Many crannog mysteries remain, and the largest of those is pretty fundamental: What the heck were they used for? Garrow and Sturt aren’t the only ones wondering.

The team behind the Living on Water project—a collaborative effort funded by Historic Environment Scotland to document an Iron Age crannog in Loch Tay—has noted that the reason people built and used these places “remains stubbornly unclear.” Chances are good that they varied across time and place. “We now have people building and doing things on artificial islands in Lewis in the Neolithic, and then there is a 2,000-year gap and people begin doing it again, and this time across all of Scotland, in the Early Iron Age, sometime between 800-400 B.C.” writes Michael Stratigos, a maritime archaeologist who studies crannogs and is working on the Living on Water project at Loch Tay, via email. “I am very wary to suggest Neolithic crannogs and Iron Age and later crannogs are part of the same tradition,” Stratigos adds. “We call them all crannogs, which is fine, but they are no doubt built by very different communities for very different purposes.”

Hauling and heaping 500-pound stones was no small feat, and Garrow and Sturt suggest that “such islets may well have represented substantial symbols for, and of, the communities that constructed them.” The authors note that each of the sites, isolated and monumental, “could also have been perceived as special places, their watery surroundings creating separation from everyday life.”
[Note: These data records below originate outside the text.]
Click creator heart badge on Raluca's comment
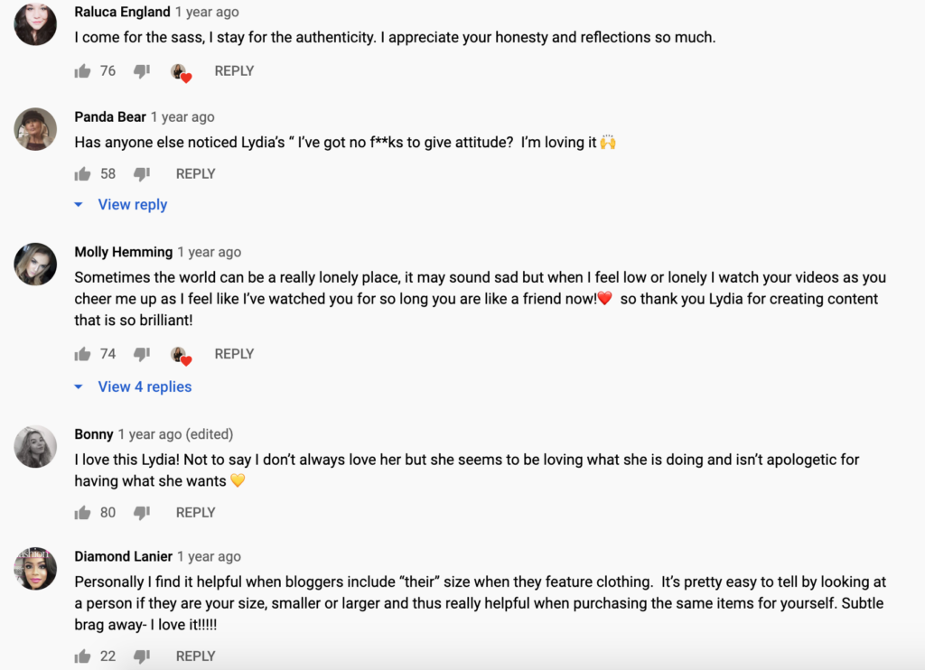 pos(181,72)
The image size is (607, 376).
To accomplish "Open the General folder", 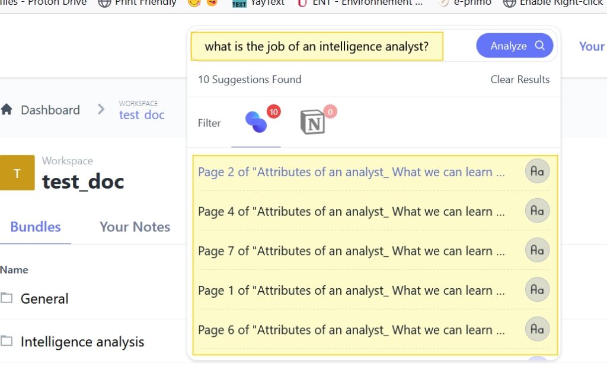I will pyautogui.click(x=44, y=298).
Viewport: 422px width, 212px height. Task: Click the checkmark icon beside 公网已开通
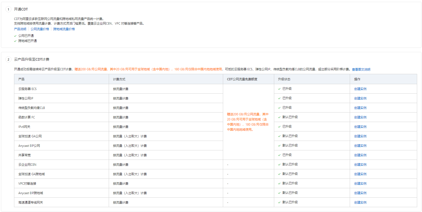click(15, 36)
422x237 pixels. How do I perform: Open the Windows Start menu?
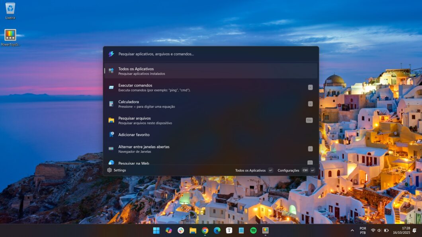tap(156, 231)
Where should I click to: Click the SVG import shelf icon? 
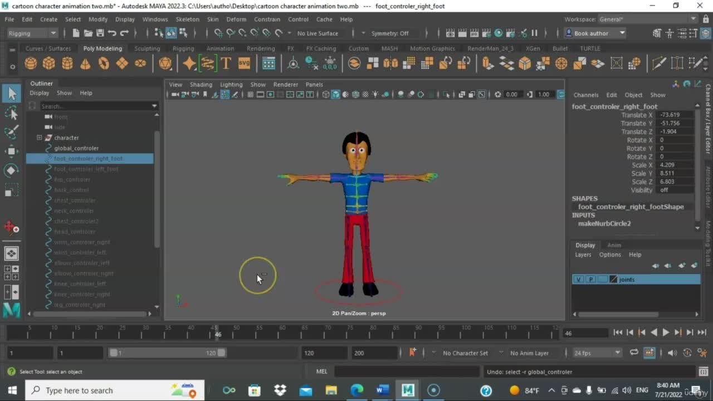[244, 63]
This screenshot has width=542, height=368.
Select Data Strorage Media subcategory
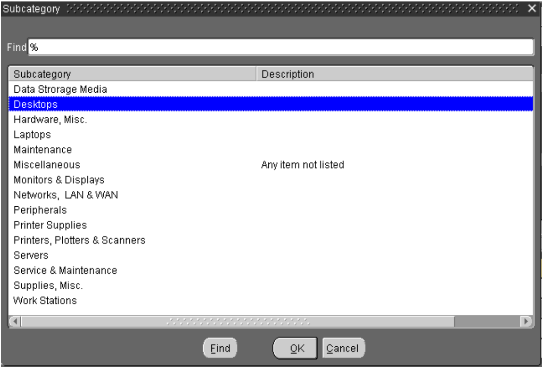(60, 89)

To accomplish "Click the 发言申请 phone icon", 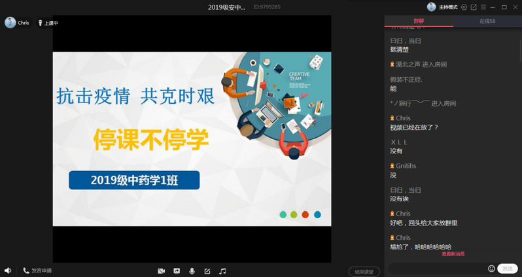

To pin down more details about what was going on at the Neolithic sites, and how they differ from later crannogs, Garrow and Sturt hope to find more examples. Stratigos isn’t so sure that they’ll turn up beyond Lewis, especially where researchers have already radiocarbon dated other sites to confirm that they sprung up during the Iron Age. But “it is definitely worth still looking,” Stratigos adds, and he suggests combing other places with similar geographies in the Outer Hebrides, as well as the Shetland Islands, farther north. For now, at least, we know that whatever Neolithic Scots were up to on some of those islets, it started much earlier than we thought.